- [WRITTEN TASK] Please pull out every line in the records below that contains the word "screenshot", and copy those lines with no changes.

- [MATERIAL FOR THIS EXERCISE]
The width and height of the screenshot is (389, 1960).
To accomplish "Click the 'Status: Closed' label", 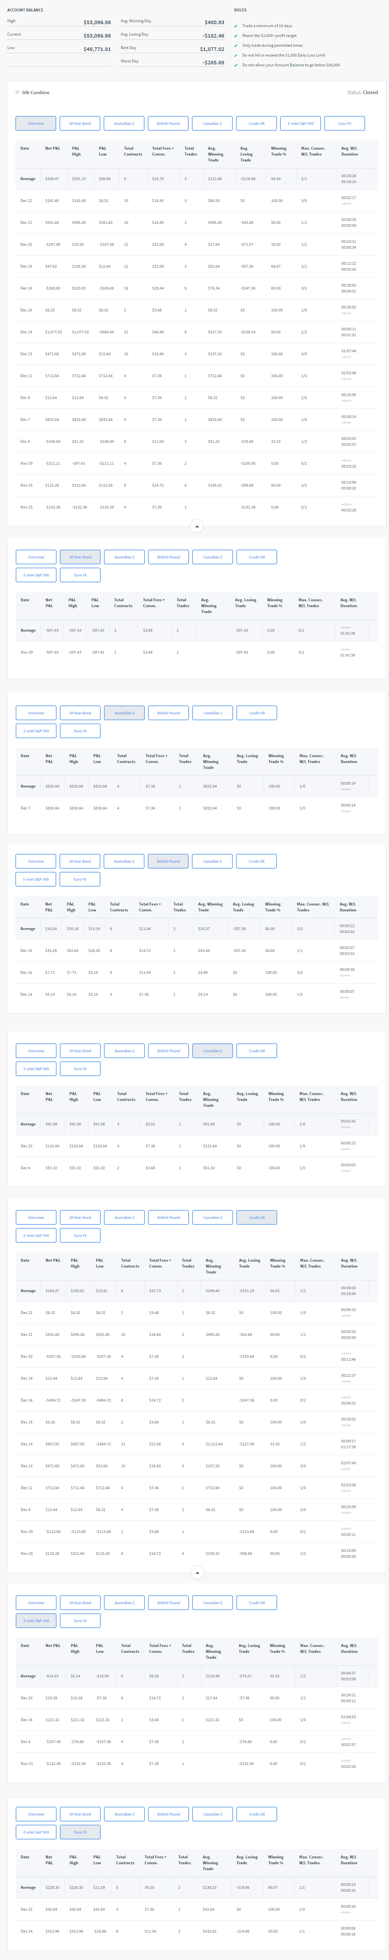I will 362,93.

==

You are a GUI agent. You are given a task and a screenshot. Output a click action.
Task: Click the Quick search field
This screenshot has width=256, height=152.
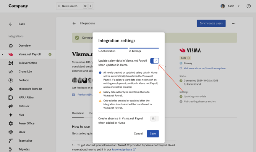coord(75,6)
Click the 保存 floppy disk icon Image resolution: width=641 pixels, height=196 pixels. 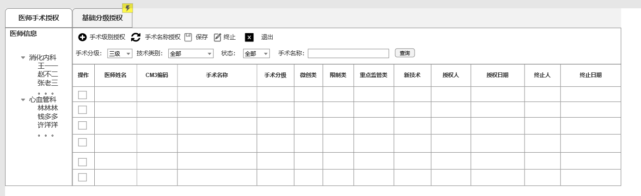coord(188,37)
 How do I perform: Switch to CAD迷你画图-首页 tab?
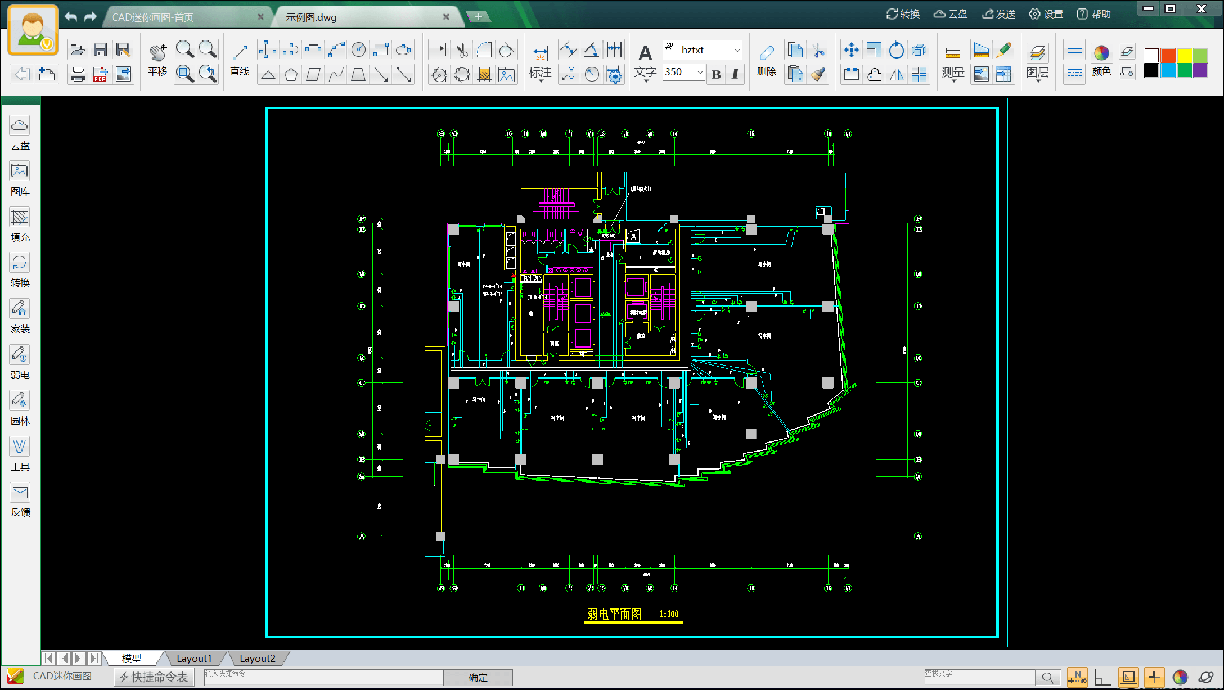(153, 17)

- [SOLUTION TO THIS PROBLEM]
The width and height of the screenshot is (389, 1960).
You are a GUI agent. You are given a task and a screenshot. Output a click action.
This screenshot has width=256, height=152.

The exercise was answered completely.